Série d'exercices —
[a] D'après le texte présenté, à quel moment la Commission européenne fera-t-elle un « stress test » dans les locaux de Twitter ?
[b] Donnez la liste de tous les réseaux sociaux nommés dans le texte présenté.

Texte présenté —
=-=-=-=-=

La Commission européenne attend d'Elon Musk des actions rapides. Elle mènera début 2023 un « stress test » dans les locaux de Twitter pour vérifier ce que fait vraiment le réseau social et monitorer ses progrès. « M. Musk semble vouloir beaucoup attirer l'attention. Je pense qu'il a réussi à attirer l'attention des régulateurs. [...] À mon avis, Twitter passe maintenant en tête sur la liste des préoccupations des régulateurs », a déclaré à nos confrères de Politico Věra Jourová, la vice-présidente de la Commission européenne pour les valeurs et la transparence.

La Commission européenne n'a particulièrement pas apprécié l'abandon délibéré, décidé par Elon Musk, de la lutte contre la désinformation liée au Covid-19. Dans un communiqué publié le 29 novembre, le réseau social a déclaré : « Depuis le 23 novembre 2022, Twitter n'applique plus le règlement concernant les informations trompeuses sur le Covid-19. » Or, comme Facebook, Instagram et YouTube, Twitter avait mis en place pendant la pandémie des règles spécifiques pour lutter contre les fake news sur la santé. Elle devait notamment signaler et retirer les messages de désinformation sur les vaccins, et suspendre les comptes qui relaient de fausses informations au bout de cinq rappels à l'ordre.

=-=-=-=-=

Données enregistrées

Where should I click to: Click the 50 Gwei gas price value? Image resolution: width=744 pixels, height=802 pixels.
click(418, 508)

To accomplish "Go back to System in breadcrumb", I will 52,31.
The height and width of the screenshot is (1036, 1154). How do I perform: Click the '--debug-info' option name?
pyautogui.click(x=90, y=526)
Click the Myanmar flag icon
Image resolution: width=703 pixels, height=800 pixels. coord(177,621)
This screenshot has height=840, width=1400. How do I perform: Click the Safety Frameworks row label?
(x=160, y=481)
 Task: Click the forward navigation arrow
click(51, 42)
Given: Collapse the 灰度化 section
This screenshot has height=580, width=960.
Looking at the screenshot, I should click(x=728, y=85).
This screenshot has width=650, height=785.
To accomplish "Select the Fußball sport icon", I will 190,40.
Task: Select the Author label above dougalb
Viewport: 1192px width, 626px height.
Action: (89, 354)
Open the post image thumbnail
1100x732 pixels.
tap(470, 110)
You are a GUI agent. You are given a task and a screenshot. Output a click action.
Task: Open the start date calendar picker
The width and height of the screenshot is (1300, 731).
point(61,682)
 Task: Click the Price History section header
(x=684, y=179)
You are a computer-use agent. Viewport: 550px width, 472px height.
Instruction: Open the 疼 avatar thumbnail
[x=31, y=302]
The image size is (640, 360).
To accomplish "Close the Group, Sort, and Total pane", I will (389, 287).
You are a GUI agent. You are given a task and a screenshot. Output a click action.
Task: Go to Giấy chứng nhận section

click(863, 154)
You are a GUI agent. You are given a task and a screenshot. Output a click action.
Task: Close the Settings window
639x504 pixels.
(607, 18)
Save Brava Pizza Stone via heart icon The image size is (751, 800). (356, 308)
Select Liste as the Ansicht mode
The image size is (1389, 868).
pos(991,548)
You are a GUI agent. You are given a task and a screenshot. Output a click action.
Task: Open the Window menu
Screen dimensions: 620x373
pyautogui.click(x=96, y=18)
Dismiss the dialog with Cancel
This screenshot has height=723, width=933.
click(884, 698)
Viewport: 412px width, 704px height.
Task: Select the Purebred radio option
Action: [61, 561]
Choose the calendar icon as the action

=-=-=-=-=

Réponses —
[a] Début 2023.

[b] Twitter, Facebook, Instagram, YouTube